Translated By Ron Argentati
17 November 2012
Edited by Laurence Bouvard
Germany - Handelsblatt - Original Article (German)
Not so long ago, Mitt Romney was the last best hope for the Republicans. Hardly any of his colleagues doubted for an instant that he would beat Obama in the presidential election. Many of them painted colorful pictures of the conservative changes that would soon be taking place in the White House. A scant two weeks later, Romney seems to be the greatest Republican scapegoat since ex-President George W. Bush. One-time supporters morphed overnight into massive critics. Many want to see this election loser disappear as quickly as possible from the political stage.
The reason for their discomfort: Within just a few days of losing, his first public words concerning the loss on November 6 had not a hint of possible mistakes he might have made himself. In a teleconference with campaign donors, he blamed Obama's “gifts” to voters for his loss — above all, gifts to African-Americans, Latinos, young voters and women — and it was both his choice of words as well as his singling out of minorities that angered his backers the most.
Louisiana Governor Bobby Jindal commented in a television appearance, "We don't need to demonize, and we also don't need to be saying stupid things." Jindal realizes his party will have no chance of winning the next presidential election, four years from now, if it doesn't have the support of those minorities. That was the main lesson taught in this election, where millions of dollars were spent: The current Republican base is shrinking as the minority groups grow. Romney and his party missed that trend entirely this time around.
Right in the middle of the election campaign, multimillionaire Romney was caught on video telling a group of supporters that the 47 percent of Americans supporting Obama were those dependent on government handouts who had no desire to take responsibility for their own lives. He later had to backtrack in panic to ensure damage control while promising the public he wanted to be president of all Americans.

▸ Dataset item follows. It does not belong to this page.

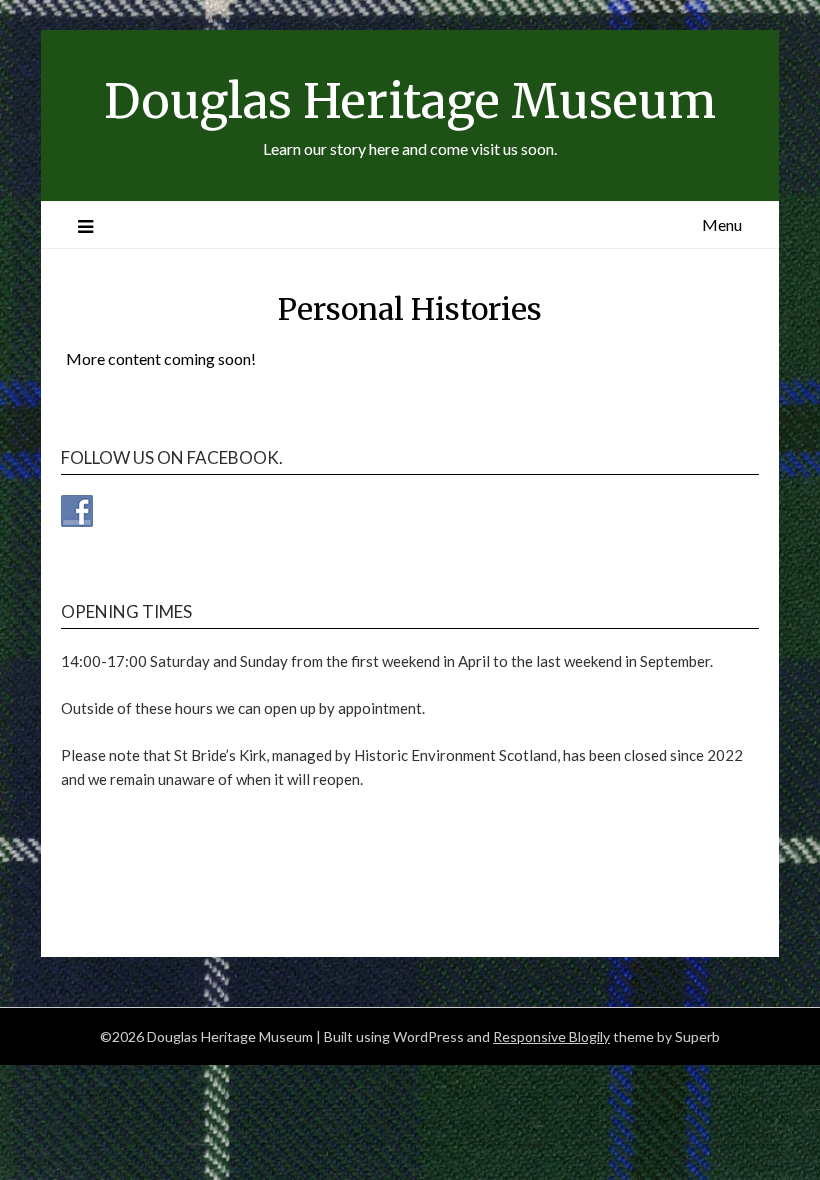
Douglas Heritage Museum (410, 101)
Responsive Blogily (551, 1036)
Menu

Now that Romney is claiming that Obama only won the election because of his targeted gifts, he confirms the opinion of many commentators that his 47 percent video indeed showed Romney's true character: a rich and privileged manager with no concern for everyday people. New Jersey Governor Chris Christie agreed with Jindal's assessment, characterizing Romney's words as “a terrible thing to say.” Christie was the man who gave the keynote speech for Romney's nomination at the Republican convention.
The heavy anti-Romney criticism is caused not so much by what he said. Prior to election day, Obama used the power of his position on issues such as granting the children of illegal immigrants a pathway to citizenship; he was the first president to publicly support same- sex partnerships, women's rights and government aid for ailing and poor citizens. But what had always been the norm in Democratic Party platforms, Romney condemned as gifts to minorities.
The bottom line was that Obama got over 3.5 million more popular votes than Romney. These numbers opened some Republican eyes to the fact that unseemly behavior doesn't help win voters and resulted in more criticism of Romney's unsportsmanlike conduct. Iowa Governor Terry Branstad made it clear: “I guess my feeling is that we need to turn the page, and we need to focus on the future and not make excuses for the past.” The Washington Post translated that and similar announcements as a message to Romney reading, "Thanks for playing. Now go away."